Happy thirtieth birthday to Voyager 1! NASA launched the probe on September 5, 1977 to examine Jupiter, Saturn, and their satellites. It reached Jupiter in 1979 and Saturn in late 1980. A final gravity assist manoeuvre boosted its speed for the last time as it left Saturn.
It’s been travelling 17.2 kilometres per second (almost a million miles a day) ever since and is currently the most distant human-made object. It’s about three times farther away from the sun than Pluto right now. If you want exact numbers, as of August 22, 2007, Voyager 1 was 15.5 billion kilometres (9.7 billion miles) from the sun, according to NASA. Another less common measure is the astronomical unit (AU), which equals the distance between the earth to the sun, and Voyager 1 is over 103 AU from the sun and increasing the distance by 3 AU every year.
The best part is the old girl is still functioning. Scientists are currently keeping a close eye on the probe’s instruments to determine when it encounters the sun’s heliopause, where the pressure of the solar wind equals that of the interstellar medium. When it crosses heliopause, Voyager 1 will be the first human-made object to leave the solar system and enter interstellar space. The current estimate for when this will occur is 2015 but no one’s certain. It’s uncharted territory.

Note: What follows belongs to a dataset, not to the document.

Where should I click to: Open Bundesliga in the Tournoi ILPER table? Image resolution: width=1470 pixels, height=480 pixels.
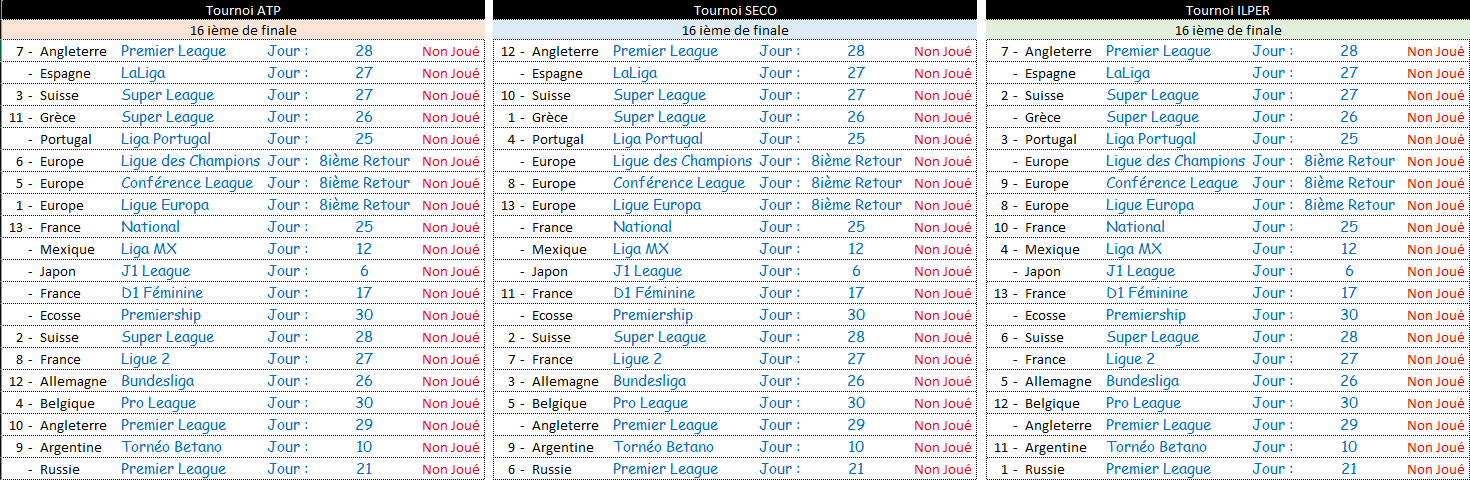pyautogui.click(x=1142, y=381)
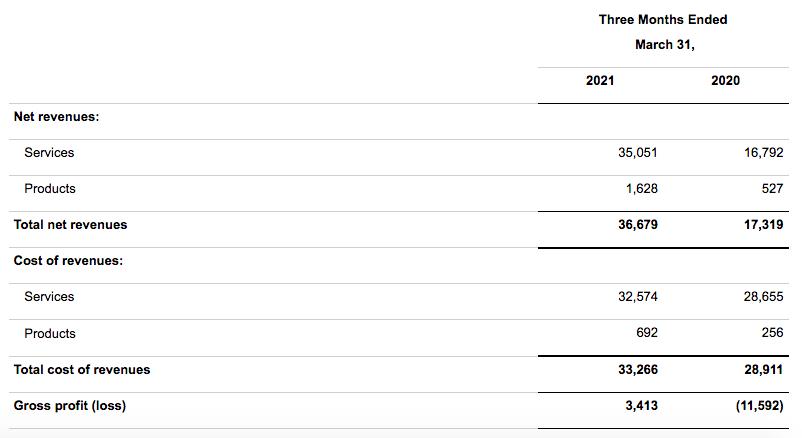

Even then, Voyager 1 will continue to function until about 2020, when its plutonium powered thermoelectric generator will no longer be able to supply enough electricity to power the spacecraft’s communication system and instruments. Even though it’ll be dead without power, it’ll continue onwards at 17.2 kilometres per second, dutifully obeying Newton’s First Law of Motion.
Not bad for a spacecraft designed and built-in the 1970s to complete a four-year mission.